Today’s bench build for giveaway
The call went out for help a few days ago and it‘s looking good that we will build the bench and conclude it on Sunday afternoon. Over the years i have made about a hundred of these workbenches and taught people to make many hundreds more I suppose. It is rock solid to work from as has been seen by so many during my demonstrations and of course we use these in the schools in different configurations. On Sunday I plan to give the workbench away to anyone at the show under the age of 25.
We will have a draw to make it fair and will pull out the name from a box. Some of the guys responded to my blog to bring planes and tools to smooth up surfaces for gluing up the laminated legs and benchtop and we get started today. This evening we will be meeting with some of you for dinner somewhere in Duluth so I am looking forward to that too.
An ongoing investment
My reasons for being here in the US and touring from state to state over the last three months are to solidify the friendships and associations we have made and enjoyed over last two decades of training US woodworkers.Without you we could never have achieved what we have and it’s not over yet. You are all instrumental in the future of woodworking and one thing I have always admired about beyond the dedication of woodworkers is their willing spirit of generosity and help.
As you know, later this year New Legacy will undertake the training of 8 young people over 18 under 30 years old over a three month program we have put together as our social enterprise. So far we have five people who will be grappling with their future to become crafting artisans and so far this includes people from England, USA, Argentina, Slovakia and possibly Nigeria. This is where we take three months out to work solely with them to guide them on a highly compressed apprenticeship training program designed for them to work individually and as a team to become woodworkers in general but fine furniture makers too. They will build everything from chests of drawers to writing desks, office conference tables, some different beds, a dining suite for eight and much more. The end result will be about 40 pieces ranging from floor lamps to wall cabinets, but the important ingredient will be their fulfillment to become crafting artisans.

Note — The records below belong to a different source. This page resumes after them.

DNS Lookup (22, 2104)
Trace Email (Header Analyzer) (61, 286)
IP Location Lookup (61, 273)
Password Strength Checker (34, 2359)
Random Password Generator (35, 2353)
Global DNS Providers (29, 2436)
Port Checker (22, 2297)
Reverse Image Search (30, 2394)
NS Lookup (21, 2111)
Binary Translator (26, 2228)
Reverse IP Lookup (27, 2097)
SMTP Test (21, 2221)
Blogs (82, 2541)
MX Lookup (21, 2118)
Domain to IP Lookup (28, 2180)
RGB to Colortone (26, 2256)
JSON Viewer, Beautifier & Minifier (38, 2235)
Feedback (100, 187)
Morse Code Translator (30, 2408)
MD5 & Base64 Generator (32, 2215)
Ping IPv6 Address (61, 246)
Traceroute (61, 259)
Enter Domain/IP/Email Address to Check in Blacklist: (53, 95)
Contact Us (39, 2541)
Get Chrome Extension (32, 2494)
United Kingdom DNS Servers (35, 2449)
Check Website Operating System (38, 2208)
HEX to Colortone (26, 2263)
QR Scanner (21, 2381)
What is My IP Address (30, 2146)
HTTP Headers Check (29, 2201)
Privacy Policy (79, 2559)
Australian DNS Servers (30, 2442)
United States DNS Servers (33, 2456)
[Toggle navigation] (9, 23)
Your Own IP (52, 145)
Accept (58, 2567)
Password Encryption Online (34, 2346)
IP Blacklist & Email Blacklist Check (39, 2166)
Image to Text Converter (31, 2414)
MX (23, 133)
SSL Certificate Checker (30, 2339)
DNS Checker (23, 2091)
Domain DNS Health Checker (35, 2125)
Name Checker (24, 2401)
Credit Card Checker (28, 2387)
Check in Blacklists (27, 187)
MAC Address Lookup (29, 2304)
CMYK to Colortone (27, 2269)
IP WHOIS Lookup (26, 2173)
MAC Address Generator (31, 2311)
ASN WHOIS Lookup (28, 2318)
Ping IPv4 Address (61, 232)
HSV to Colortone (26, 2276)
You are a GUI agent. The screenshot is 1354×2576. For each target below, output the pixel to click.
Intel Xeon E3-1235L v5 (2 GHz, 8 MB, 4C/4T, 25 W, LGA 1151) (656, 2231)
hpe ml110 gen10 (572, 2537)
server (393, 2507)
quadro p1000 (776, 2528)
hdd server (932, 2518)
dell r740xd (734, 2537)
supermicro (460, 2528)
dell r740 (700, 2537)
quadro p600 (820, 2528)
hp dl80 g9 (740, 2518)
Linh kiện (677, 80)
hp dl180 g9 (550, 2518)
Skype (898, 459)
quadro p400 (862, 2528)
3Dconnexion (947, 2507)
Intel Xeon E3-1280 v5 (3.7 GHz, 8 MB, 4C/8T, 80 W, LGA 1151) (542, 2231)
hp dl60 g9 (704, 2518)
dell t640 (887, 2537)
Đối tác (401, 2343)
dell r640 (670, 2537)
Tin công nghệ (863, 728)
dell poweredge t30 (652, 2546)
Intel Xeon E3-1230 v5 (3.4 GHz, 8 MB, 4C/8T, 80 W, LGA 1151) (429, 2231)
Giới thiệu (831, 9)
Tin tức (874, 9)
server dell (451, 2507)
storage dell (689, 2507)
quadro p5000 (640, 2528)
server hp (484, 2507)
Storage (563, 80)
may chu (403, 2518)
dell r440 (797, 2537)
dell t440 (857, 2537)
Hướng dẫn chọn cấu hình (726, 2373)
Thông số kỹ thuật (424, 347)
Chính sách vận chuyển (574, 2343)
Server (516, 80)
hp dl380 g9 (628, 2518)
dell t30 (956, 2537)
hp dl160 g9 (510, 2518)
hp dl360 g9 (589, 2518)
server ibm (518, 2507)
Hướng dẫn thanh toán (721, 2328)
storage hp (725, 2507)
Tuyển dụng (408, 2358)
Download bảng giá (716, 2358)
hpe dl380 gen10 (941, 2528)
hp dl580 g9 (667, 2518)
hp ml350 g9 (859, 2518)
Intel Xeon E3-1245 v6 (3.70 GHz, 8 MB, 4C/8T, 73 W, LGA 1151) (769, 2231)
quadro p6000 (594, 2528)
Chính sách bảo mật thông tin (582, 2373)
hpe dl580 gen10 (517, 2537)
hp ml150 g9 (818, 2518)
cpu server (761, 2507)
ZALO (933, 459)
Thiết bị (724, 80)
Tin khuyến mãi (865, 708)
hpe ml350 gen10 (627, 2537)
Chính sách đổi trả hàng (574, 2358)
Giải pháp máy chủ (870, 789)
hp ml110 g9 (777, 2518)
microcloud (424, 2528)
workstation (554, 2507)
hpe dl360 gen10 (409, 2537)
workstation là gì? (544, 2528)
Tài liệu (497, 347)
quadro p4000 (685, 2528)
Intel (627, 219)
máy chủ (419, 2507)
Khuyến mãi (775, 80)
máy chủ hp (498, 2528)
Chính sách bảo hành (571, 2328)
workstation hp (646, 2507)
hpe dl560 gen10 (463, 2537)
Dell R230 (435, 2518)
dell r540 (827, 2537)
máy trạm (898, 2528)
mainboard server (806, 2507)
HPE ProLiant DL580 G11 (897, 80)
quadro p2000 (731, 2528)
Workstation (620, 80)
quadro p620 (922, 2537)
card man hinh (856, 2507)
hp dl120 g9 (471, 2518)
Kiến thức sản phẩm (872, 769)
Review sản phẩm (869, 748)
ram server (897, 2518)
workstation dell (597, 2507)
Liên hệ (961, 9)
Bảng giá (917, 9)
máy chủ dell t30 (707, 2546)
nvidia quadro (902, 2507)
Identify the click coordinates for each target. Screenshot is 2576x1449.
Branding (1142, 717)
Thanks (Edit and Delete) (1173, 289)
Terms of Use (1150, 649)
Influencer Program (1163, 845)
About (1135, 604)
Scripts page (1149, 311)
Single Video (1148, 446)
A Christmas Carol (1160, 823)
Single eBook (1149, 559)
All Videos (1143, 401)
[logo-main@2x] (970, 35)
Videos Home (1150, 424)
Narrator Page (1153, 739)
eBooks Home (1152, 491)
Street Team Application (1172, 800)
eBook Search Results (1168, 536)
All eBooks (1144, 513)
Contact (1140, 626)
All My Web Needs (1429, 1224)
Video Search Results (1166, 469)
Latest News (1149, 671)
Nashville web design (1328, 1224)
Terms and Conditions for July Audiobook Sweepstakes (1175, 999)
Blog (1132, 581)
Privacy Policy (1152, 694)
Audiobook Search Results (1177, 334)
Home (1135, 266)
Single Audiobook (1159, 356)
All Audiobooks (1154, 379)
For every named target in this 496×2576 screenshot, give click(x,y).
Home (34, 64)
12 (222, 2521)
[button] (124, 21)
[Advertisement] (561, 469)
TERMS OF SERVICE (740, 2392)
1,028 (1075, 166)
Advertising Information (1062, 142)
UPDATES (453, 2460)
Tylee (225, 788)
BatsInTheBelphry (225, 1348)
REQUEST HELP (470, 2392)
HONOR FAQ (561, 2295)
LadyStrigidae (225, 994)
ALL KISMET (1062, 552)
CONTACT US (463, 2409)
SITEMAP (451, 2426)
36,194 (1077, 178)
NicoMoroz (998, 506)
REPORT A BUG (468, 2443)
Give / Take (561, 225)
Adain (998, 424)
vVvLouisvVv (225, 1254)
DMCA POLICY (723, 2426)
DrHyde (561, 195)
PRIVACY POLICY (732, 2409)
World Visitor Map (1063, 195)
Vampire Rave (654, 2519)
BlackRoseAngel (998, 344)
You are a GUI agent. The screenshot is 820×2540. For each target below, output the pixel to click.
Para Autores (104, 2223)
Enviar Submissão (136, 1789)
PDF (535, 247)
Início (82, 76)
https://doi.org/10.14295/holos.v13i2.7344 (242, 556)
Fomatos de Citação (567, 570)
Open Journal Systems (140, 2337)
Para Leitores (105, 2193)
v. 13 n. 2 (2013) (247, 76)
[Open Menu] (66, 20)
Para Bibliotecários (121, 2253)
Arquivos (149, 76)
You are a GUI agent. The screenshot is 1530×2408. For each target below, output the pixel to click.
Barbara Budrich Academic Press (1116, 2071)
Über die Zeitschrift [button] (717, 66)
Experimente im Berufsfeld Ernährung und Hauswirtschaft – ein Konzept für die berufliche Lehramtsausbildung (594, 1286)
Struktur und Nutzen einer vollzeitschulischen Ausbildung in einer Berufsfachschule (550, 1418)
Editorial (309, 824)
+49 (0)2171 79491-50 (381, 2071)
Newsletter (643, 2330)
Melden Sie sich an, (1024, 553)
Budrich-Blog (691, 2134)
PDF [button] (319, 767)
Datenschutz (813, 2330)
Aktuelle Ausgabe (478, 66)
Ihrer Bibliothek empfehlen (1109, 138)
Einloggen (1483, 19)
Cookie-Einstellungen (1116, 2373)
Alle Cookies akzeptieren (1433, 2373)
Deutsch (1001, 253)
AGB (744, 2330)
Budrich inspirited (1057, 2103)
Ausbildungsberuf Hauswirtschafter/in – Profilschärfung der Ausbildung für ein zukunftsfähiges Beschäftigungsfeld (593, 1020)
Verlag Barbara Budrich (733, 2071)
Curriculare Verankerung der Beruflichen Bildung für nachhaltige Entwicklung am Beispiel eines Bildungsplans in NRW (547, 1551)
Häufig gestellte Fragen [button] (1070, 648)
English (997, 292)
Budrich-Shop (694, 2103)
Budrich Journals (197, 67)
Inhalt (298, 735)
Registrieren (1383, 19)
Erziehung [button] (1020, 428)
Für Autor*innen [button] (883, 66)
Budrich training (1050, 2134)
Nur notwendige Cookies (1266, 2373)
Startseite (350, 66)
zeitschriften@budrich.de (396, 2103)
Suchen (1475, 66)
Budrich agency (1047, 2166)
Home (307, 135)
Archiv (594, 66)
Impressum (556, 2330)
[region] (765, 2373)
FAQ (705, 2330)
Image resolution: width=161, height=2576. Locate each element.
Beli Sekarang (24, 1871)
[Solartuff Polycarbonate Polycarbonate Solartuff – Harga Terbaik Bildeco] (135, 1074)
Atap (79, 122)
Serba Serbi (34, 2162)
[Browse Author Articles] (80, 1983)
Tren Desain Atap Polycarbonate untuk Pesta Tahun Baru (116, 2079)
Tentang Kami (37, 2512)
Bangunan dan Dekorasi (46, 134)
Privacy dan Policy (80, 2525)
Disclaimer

We will be relying on you for different input to give them this opportunity to grow in their woodworking skills. The outcome of what they make will be a portfolio not so much only of the pieces we will be building (that will be the case too) but of skill, determination, team working and sharing life. The appeal for help on the workbench above was well met as have been other appeals in the past. Our goal is to expand the ethos of generosity throughout the world of woodworking to create new spheres of creativity in young people.
Unbeknown to many of you, you have already been contributing for many many years as we have given away classes on a ratio of 1-10 to people who might not otherwise be unable to take the steps to becoming craftsmen and craftswomen of the future. Our goal is ambitious and so too those who will be embarking on this extreme effort to work with me for three rock-solid months of woodworking and furniture making. I have much more to tell you on this as our plans unfold, but we will need help from our woodworking friends and supporters to bring this to pass.
The Woodworking Shows’ show – Final venue of the season
Yes, this weekend we bring the shows to an end of season right here in Georgia and what better a place to do that I cannot imagine. I have been to Atlanta several times in the past but these past two days have been wonderful for me. Visiting Highland Hardware was really great and I can imagine a few out there saying, “Visiting a woodworking store on your day off as a full-time, year-round woodworker! Get a life! Anyway, the venue setting is just lovely too and we look forward to seeing as many of you as we can fit into the facility. There is so much to see and so many demonstrators that Bryce Beerman, the show owner and promoter, has brought together you cannot spend less than a day at the show to see everything. Many people stay for the three days because of demonstrator crossover. It is best to look at the schedule and plan the day so you can take in the non-ongoing demonstrations. Sawstop has a fascinating demonstration on how the Sawstop actually works and I have already bragged on some of the other presenters giving it their all. Don’t pass up this last show if you are here in Georgia. I look forward to seeing you and we will announce the winner of the workbench here on my blog Sunday evening.